“I’m pleased that we were able to find the root cause,” Thornton said.
Shabab Mehraeen, an assistant professor of electrical engineering at Louisiana State University, said the relay device is a common electrical fixture in businesses and massive facilities such as the Superdome.
“They are designed to keep a problem they sense from becoming something bigger, like a fire or catastrophic event,” said Mehraeen, who holds a doctorate from the Missouri University of Science and Technology in Rolla, Mo.
The devices vary in size, and while Mehraeen noted he was not familiar with the specifics of the relay at the Superdome, he added, “I wouldn’t be surprised if it was bigger than a truck.”

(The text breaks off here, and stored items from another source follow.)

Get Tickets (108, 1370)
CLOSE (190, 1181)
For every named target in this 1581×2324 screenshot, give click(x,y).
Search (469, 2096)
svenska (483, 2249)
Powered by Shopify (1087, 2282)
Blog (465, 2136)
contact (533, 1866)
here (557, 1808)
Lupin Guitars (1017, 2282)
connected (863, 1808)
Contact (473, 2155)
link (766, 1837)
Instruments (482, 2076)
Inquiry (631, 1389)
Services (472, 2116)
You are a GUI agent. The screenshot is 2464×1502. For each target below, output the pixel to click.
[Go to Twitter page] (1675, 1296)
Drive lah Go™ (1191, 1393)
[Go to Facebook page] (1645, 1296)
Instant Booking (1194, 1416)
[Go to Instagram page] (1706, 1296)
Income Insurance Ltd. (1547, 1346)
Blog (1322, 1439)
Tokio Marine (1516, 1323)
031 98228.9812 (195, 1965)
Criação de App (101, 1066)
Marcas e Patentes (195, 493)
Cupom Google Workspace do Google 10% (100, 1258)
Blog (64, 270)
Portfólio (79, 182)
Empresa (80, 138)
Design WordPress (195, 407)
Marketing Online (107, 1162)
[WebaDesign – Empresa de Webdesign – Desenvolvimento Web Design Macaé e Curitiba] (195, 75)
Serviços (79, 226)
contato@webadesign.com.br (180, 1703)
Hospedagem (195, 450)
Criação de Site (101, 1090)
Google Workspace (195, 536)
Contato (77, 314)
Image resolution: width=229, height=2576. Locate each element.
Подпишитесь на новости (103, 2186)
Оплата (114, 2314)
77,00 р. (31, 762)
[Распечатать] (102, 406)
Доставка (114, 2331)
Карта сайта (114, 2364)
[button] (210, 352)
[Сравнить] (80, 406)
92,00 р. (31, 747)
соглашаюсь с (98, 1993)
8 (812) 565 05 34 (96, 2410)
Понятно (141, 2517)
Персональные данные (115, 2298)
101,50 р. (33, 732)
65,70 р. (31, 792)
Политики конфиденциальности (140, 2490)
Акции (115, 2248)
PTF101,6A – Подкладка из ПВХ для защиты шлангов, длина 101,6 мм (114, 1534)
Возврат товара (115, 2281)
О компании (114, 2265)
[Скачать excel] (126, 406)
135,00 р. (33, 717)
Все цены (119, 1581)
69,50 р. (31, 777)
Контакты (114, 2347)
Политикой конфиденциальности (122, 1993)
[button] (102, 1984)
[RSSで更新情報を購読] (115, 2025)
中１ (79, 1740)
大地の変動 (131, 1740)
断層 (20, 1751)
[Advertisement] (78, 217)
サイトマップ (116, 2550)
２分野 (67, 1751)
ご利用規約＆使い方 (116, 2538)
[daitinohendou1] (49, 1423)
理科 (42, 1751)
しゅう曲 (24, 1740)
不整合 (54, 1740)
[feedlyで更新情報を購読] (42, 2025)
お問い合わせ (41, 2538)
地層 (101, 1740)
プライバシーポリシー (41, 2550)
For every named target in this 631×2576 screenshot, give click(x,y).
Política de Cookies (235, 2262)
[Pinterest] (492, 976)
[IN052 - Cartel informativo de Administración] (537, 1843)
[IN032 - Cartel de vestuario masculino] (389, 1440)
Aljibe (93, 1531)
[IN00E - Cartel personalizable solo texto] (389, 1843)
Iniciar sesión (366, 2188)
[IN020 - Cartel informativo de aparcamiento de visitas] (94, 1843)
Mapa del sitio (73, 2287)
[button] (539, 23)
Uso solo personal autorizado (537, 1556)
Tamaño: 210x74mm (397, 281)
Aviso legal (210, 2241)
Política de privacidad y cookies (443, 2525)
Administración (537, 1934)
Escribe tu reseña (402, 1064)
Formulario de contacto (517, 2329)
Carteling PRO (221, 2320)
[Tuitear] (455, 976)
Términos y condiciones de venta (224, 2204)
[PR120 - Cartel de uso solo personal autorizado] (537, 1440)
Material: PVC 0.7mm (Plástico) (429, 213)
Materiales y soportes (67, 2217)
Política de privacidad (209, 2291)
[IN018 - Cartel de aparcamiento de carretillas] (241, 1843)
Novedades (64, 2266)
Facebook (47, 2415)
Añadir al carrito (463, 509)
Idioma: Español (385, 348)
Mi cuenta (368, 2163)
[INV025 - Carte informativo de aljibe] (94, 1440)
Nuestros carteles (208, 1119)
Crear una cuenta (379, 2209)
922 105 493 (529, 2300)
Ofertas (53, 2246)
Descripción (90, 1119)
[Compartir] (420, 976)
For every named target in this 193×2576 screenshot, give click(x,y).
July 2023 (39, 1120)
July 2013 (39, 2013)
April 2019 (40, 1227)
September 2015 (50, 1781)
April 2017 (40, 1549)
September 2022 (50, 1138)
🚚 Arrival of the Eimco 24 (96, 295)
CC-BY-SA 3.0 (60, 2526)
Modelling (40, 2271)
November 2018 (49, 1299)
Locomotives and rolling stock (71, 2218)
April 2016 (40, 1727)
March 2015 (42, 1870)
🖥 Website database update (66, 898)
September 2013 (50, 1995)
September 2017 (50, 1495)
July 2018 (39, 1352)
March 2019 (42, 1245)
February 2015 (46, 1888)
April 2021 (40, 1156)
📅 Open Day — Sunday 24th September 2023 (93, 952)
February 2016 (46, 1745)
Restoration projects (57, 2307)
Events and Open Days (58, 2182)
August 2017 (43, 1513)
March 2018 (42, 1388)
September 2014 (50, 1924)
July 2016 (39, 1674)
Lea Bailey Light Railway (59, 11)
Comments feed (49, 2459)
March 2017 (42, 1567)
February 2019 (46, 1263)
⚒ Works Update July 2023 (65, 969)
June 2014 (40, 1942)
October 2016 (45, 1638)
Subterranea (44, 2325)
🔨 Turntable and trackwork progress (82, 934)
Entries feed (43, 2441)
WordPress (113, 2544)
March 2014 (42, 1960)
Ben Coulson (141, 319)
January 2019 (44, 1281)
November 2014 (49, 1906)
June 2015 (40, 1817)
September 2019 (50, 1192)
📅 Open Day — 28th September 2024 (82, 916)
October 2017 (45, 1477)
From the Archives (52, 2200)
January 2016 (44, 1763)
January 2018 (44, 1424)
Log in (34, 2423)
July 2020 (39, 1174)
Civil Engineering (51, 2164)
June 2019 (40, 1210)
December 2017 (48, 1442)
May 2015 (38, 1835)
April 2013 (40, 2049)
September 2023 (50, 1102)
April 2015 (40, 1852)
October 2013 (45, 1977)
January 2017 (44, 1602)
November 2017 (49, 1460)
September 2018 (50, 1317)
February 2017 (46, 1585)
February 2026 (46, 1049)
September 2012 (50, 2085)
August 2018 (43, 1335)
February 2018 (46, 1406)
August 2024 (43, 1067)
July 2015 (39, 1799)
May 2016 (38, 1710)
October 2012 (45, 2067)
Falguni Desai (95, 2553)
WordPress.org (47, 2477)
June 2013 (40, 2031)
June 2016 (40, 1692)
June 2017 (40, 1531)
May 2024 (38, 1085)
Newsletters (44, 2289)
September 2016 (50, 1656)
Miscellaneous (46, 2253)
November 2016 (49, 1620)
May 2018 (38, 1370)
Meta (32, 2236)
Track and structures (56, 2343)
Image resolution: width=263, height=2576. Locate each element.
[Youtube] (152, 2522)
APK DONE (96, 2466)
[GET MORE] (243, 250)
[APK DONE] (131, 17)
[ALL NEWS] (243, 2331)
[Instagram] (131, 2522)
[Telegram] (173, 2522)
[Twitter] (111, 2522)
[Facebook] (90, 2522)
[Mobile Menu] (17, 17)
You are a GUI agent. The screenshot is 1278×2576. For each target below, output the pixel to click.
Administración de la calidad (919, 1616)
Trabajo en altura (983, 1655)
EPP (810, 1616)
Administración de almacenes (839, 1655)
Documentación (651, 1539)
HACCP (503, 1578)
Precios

Mehraeen said the reasons the devices fail are the subject of much academic research into the interaction of relays with the complex electrical systems they regulate.
“It’s not unusual for them to have problems,” he said. “They can be unpredictable despite national testing standards recommended by manufacturers.”
Entergy and SMG had both upgraded lines and equipment in the months leading up to the Super Bowl. Rice said the new switching gear, with the faulty relay, was installed as part of a $4.2 million upgrade by Entergy, including the installation of a new power line dedicated solely to the stadium.
In a separate project, SMG replaced lines coming into the stadium after managers expressed concerns the Superdome might be vulnerable to a power failure like the one that struck Candlestick Park during a 49ers Monday Night Football game in 2011. That outage was blamed at least partly on a transformer explosion.
Thornton stressed Friday that the dome was drawing only about two-thirds of its power capacity Super Bowl night, and said typical NFL games in late August or September can draw a little more.
City officials had worried that the Super Bowl outage might harm New Orleans’ chances of getting another NFL championship game.
But NFL Commissioner Roger Goodell downplayed that possibility after the outage, saying the NFL planned to keep New Orleans in its Super Bowl plans. Mayor Mitch Landrieu said the city intends to bid for the Super Bowl in 2018.